Code Handout - Data Wrangling with dplyr & tidyr

Last updated on 2023-07-10 | Edit this page

This document contains all of the functions that we have covered thus far in the course. It will be updated every week, after we’ve added new skills. Each function is presented alongside an example of how it is used.

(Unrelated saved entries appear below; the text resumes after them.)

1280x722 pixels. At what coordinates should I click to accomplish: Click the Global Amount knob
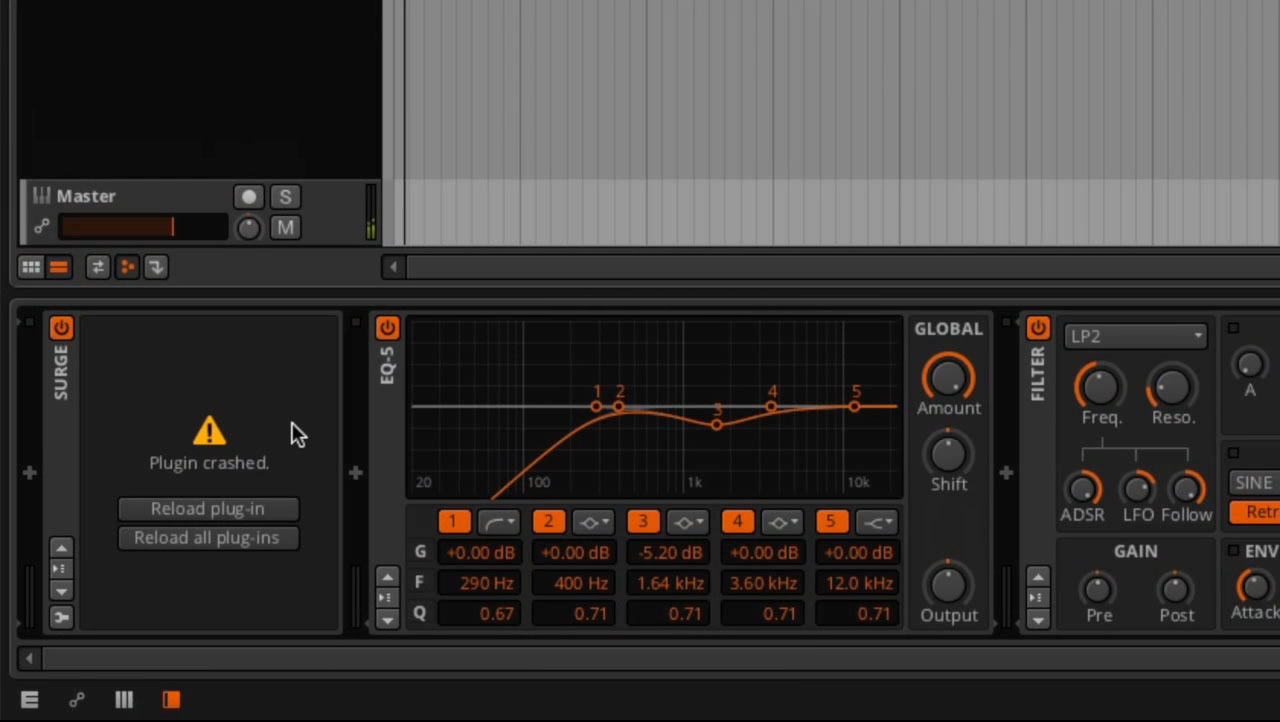[947, 378]
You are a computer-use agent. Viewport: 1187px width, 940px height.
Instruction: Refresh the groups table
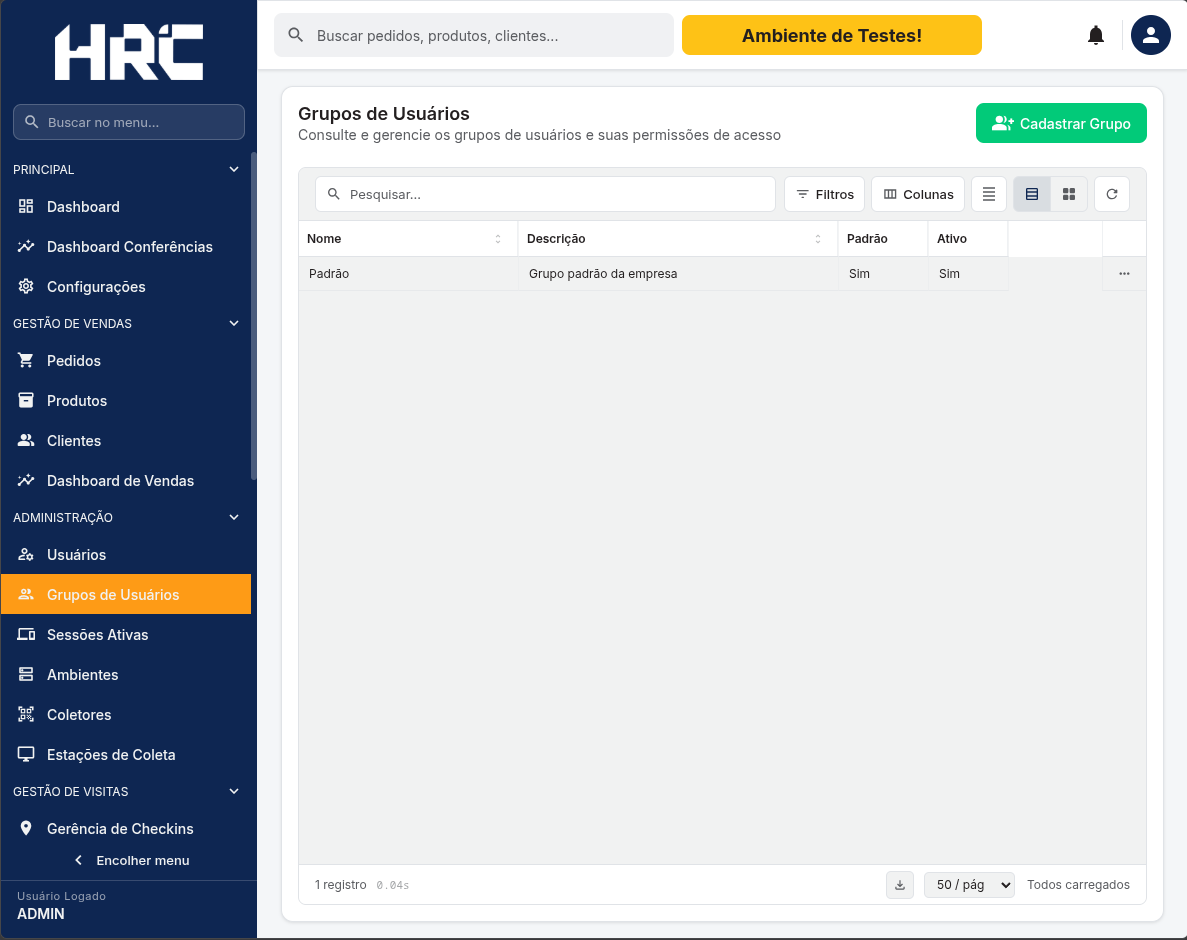[x=1111, y=195]
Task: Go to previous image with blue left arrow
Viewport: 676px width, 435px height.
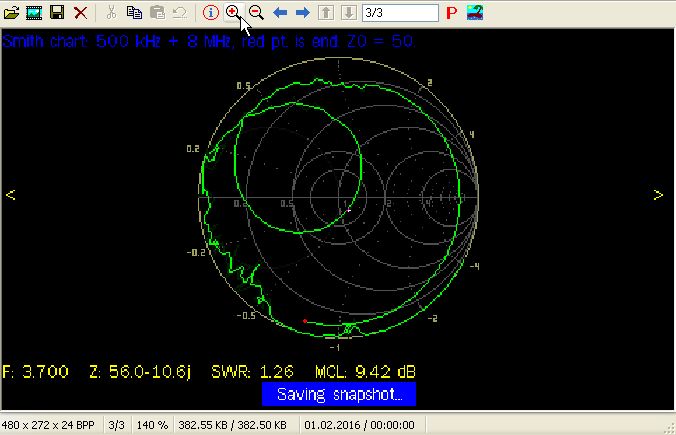Action: [x=281, y=13]
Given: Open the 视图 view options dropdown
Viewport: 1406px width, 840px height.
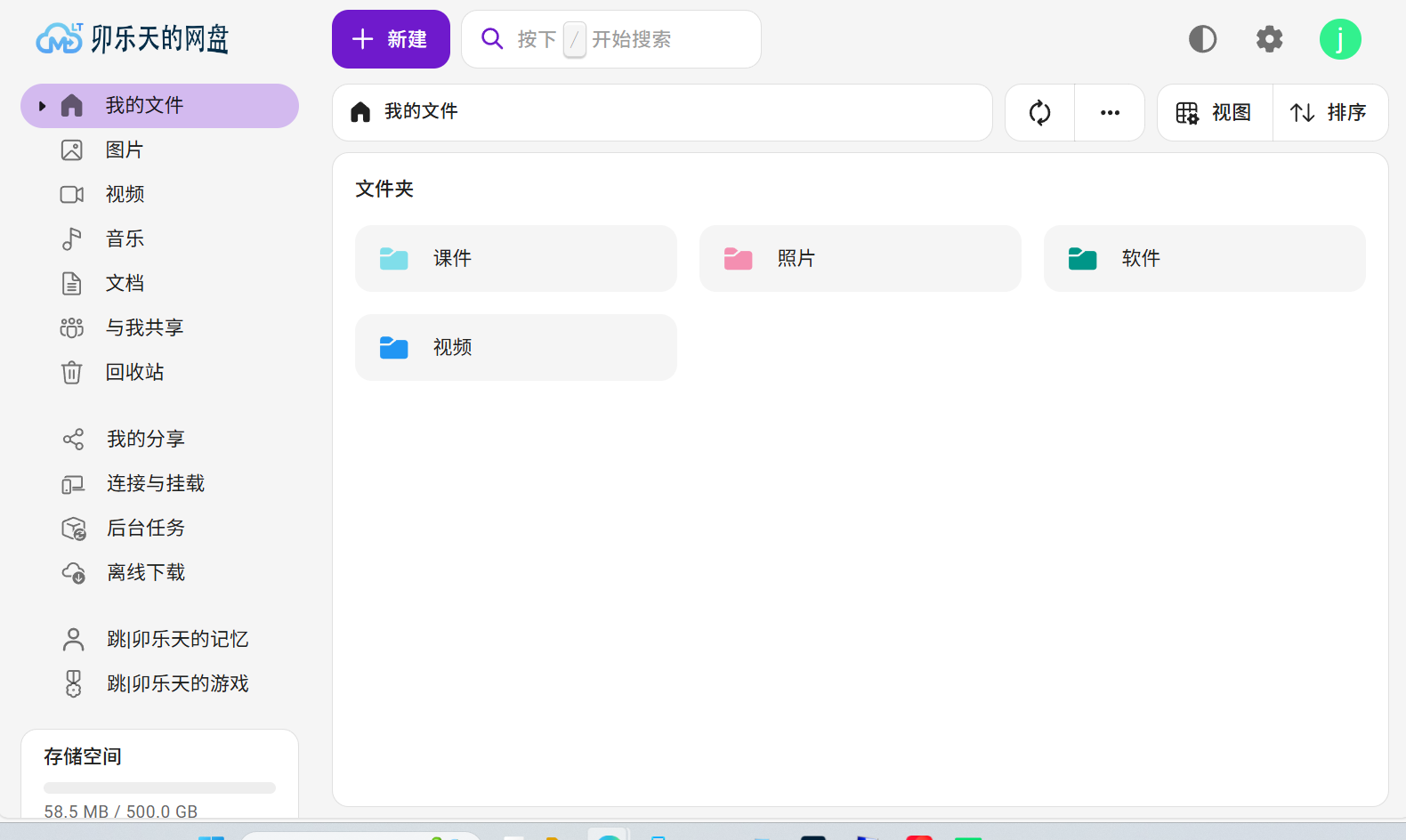Looking at the screenshot, I should tap(1215, 113).
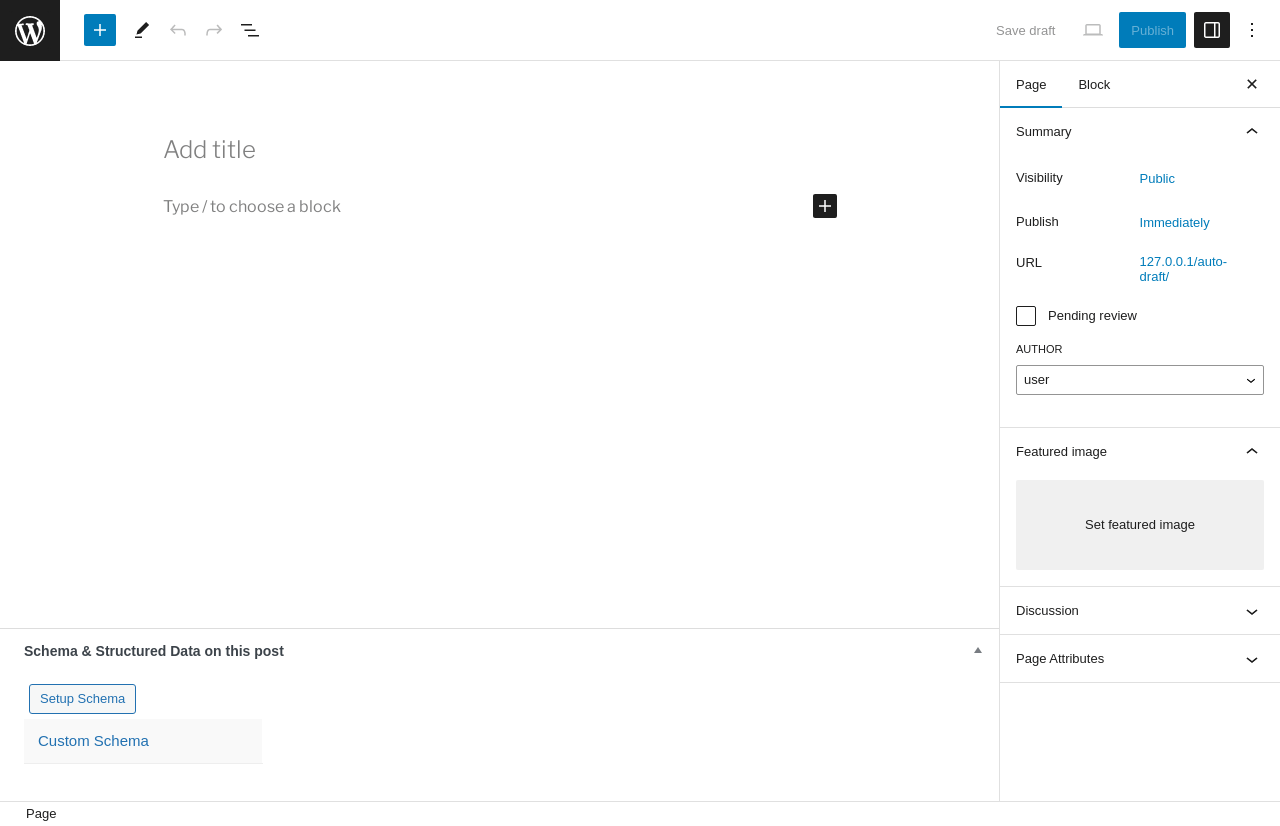The image size is (1280, 826).
Task: Collapse the Summary panel
Action: tap(1252, 131)
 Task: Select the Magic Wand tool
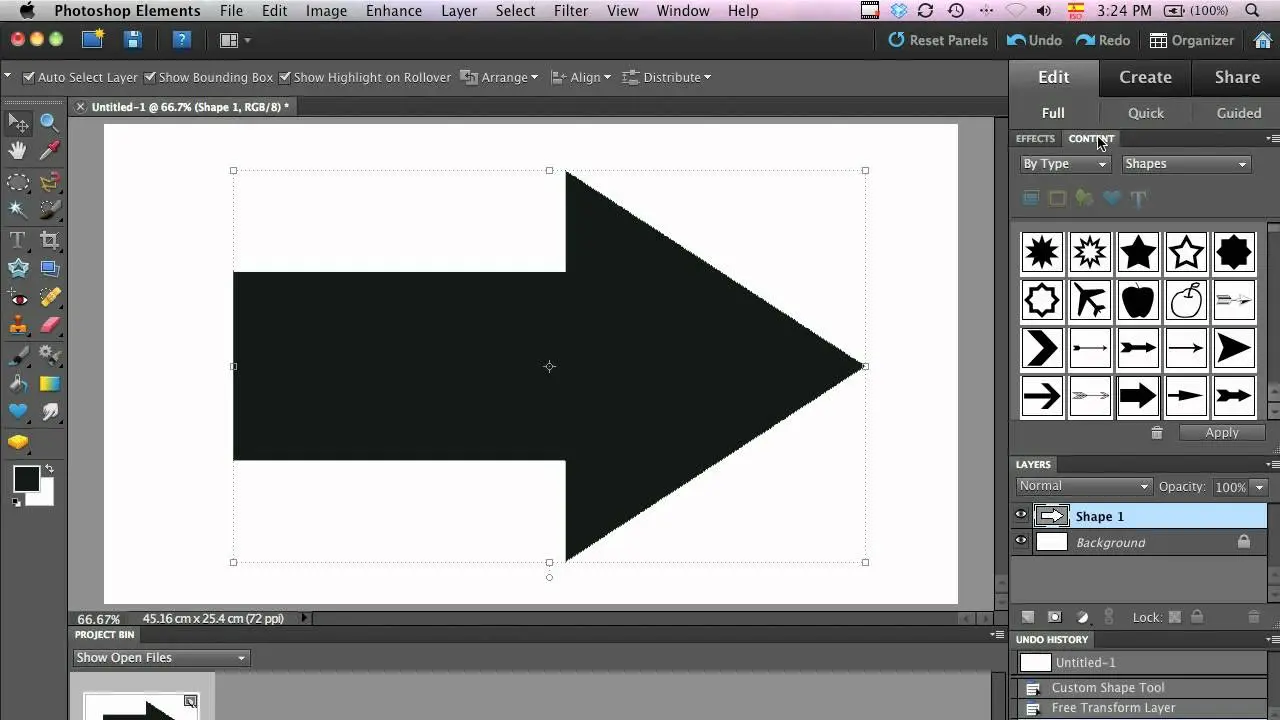click(18, 209)
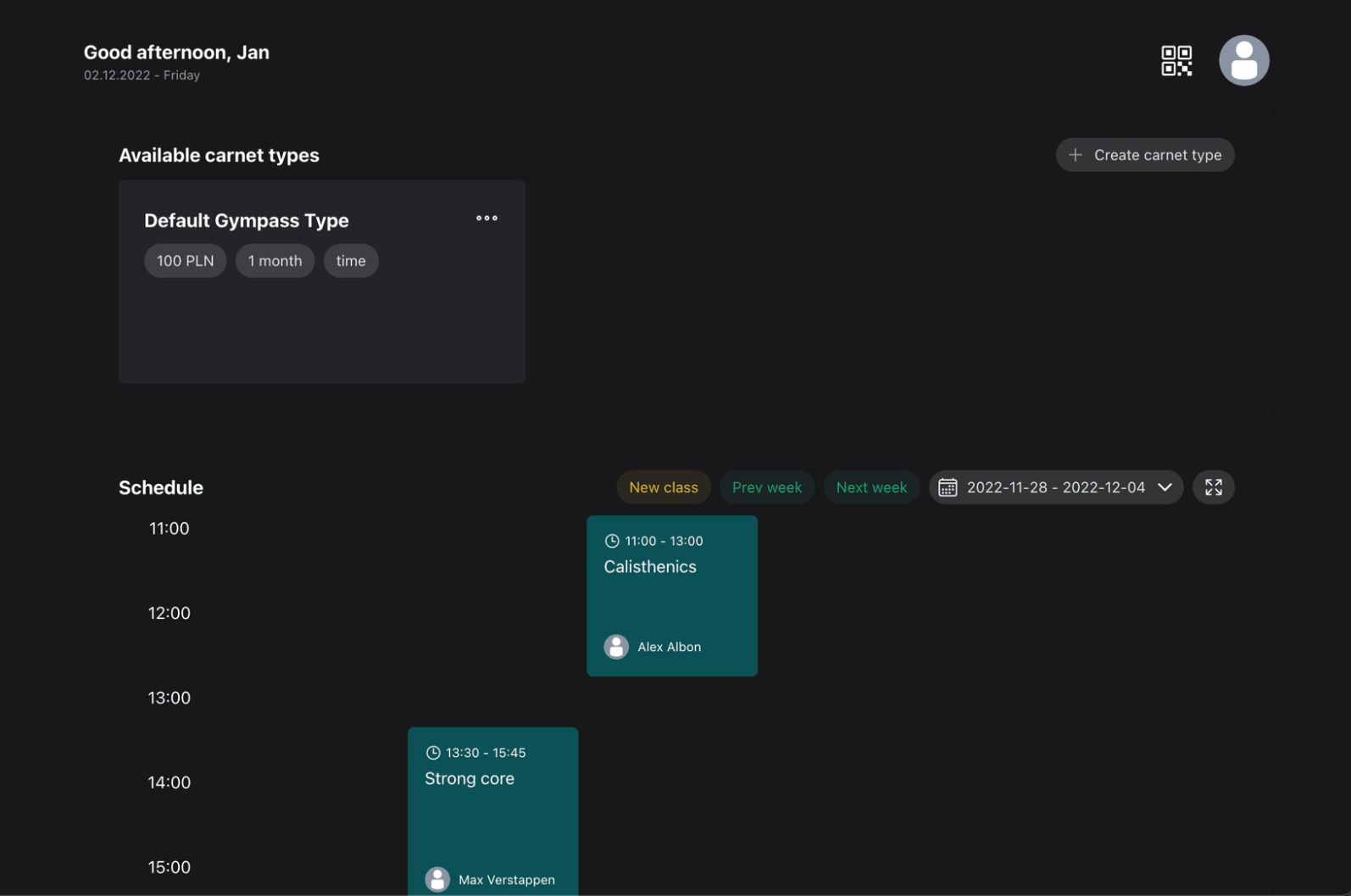Click Alex Albon's avatar icon
The image size is (1351, 896).
(x=616, y=647)
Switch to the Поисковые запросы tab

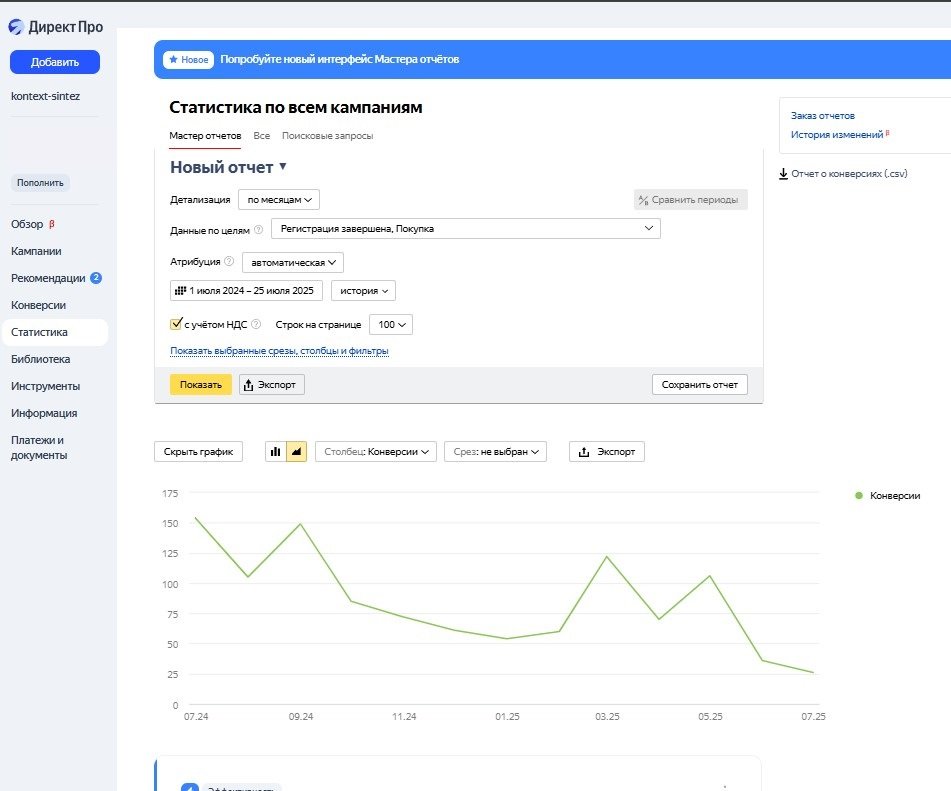tap(327, 135)
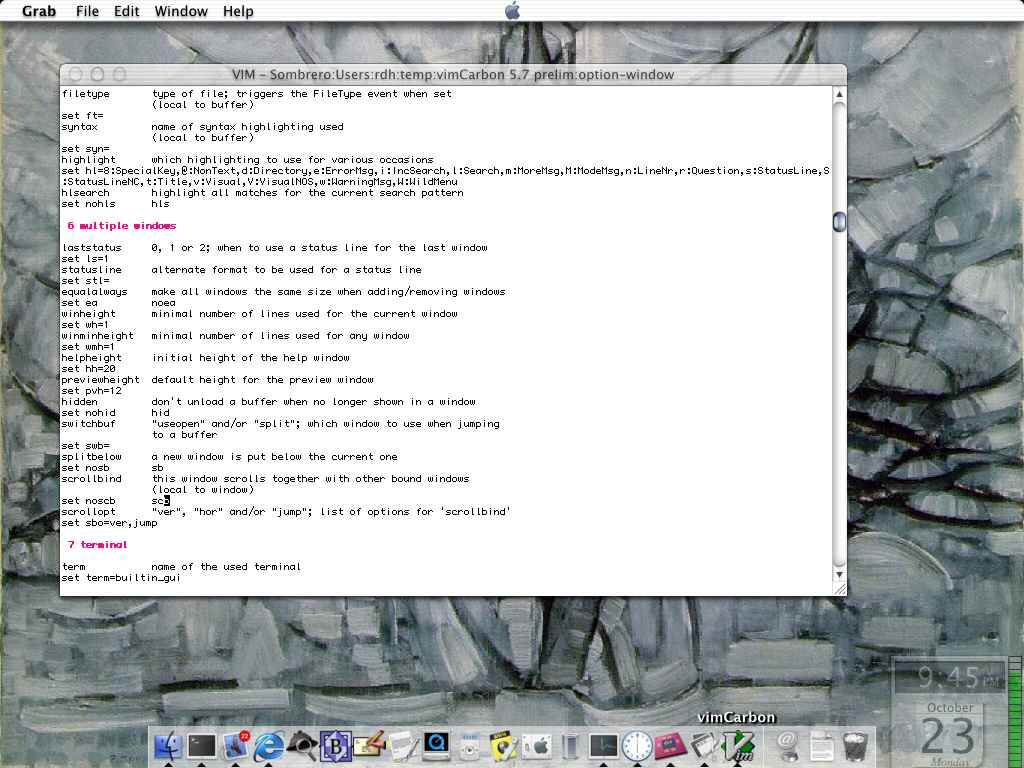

All of the examples below are in the context of the Palmer Penguins, found here (link).

Packages

library() – loads packages into your R session

R

library(tidyverse)
library(palmerpenguins)

Inspecting Data

glimpse() – shows a summary of the dataset, the number of rows and columns, variable names, and the first 10 entries of each variable

R

glimpse(penguins)

Working with Data

<- – “assignment arrow”, assigns a value (vector, dataframe, single value) to the name of a variable

R

penguins_2007 <- penguins %>% 
  filter(year == 2007)

c() – the “concatenate” function combines inputs to form a vector, the values have to be the same data type.

R

cat_variables <- c("Species", "Island", "Sex")

\newpage

Verbs of Data Wrangling

select() – selects variables (columns) from a dataframe

R

penguins %>% 
select(species)

filter() – filters observations (rows) out of / into a dataframe, where the inputs (arguments) are the conditions to be satisfied in the data that are kept

R

## It's nice to have a new line for each condition, so your code is easier to read!
penguins %>% 
filter(species == "Adelie",
       body_mass_g > 3000,
       year == 2008)

Logical operators: Filtering for certain observations (e.g. flights from a particular airport) is often of interest in data frames where we might want to examine observations with certain characteristics separately from the rest of the data. To do so, you can use the filter function and a series of logical operators. The most commonly used logical operators for data analysis are as follows:

== means “equal to”
!= means “not equal to”
> or < means “greater than” or “less than”
>= or <= means “greater than or equal to” or “less than or equal to”
mutate() – creates new variables or modifies existing variables

R

penguins %>% 
  filter(is.na(bill_length_mm) != TRUE, 
         is.na(bill_depth_mm) != TRUE) %>% 
  mutate(body_mass_kg = body_mass_g / 1000)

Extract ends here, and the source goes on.